Per farsi un’idea di quanto la situazione nell’area fosse prevedibile, basta andarsi a leggere gli Arab Human Development Report redatti dal Programma dell’Onu per lo sviluppo (www.undp.org). Ne sono usciti cinque nell’ultimo decennio (2002, 2003, 2004, 2005, 2009), tutti puntuali nel descrivere la situazione delicata (quando non esplosiva) di quell’area. Nel Rapporto 2009, l’ultimo disponibile, il capitolo dedicato a «Identità, diversità, cittadinanza» mette in evidenza come «la maggioranza degli Stati abbia fallito nell’introdurre la democrazia e forme di rappresentanza capaci di assicurare inclusione, equità nella distribuzione delle ricchezze e rispetto delle differenze culturali». Tra le minacce che quotidianamente toccano il mondo arabo, il Rapporto mette il terrorismo internazionale, le guerre, le pandemie, l’inquinamento, il traffico di droga e perfino quello degli esseri umani, l’autoritarismo dei regimi e il mancato rispetto dei diritti umani. Ma soprattutto la crescita endemica della povertà e la disoccupazione.

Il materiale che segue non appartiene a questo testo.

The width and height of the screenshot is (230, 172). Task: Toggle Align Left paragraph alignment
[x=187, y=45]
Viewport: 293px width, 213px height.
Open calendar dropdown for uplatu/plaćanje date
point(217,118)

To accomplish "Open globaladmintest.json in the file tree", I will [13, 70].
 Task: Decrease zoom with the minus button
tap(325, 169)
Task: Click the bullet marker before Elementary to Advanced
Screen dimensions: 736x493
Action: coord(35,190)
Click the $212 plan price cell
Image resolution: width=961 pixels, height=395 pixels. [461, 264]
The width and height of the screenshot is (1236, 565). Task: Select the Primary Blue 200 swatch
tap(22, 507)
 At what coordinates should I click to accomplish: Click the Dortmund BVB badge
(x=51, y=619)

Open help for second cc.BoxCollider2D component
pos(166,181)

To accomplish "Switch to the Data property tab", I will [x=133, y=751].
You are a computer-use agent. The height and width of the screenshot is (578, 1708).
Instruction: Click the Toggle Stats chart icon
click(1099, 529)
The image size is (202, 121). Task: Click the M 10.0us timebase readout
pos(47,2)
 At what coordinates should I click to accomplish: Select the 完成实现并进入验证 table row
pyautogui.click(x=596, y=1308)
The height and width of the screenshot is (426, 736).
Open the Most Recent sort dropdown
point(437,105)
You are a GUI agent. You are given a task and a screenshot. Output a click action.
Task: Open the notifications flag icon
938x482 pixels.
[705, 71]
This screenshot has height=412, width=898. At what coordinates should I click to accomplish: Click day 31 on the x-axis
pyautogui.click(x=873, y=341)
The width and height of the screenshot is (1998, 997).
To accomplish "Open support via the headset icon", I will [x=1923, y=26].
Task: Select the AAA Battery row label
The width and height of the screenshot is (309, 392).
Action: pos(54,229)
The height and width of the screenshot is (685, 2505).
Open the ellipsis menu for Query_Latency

Le piazze arabe sono esplose, chiedendo pane e democrazia, contro gli autocrati che per decenni hanno garantito i nostri affari. Restano certamente da scrivere molti capitoli di questa nuova fase storica (soprattutto c’è da sperare che le forze dell’islam politico non prendano il sopravvento), ma tutto possiamo dire, tranne che da tempo, dall’altra sponda del Mediterraneo (non solo da Tunisia e Libia), non arrivassero segnali inequivocabili. Situazione di disperazione e disagio che non abbiamo saputo o voluto cogliere, e di cui la storia ci presenterà prima o poi il conto.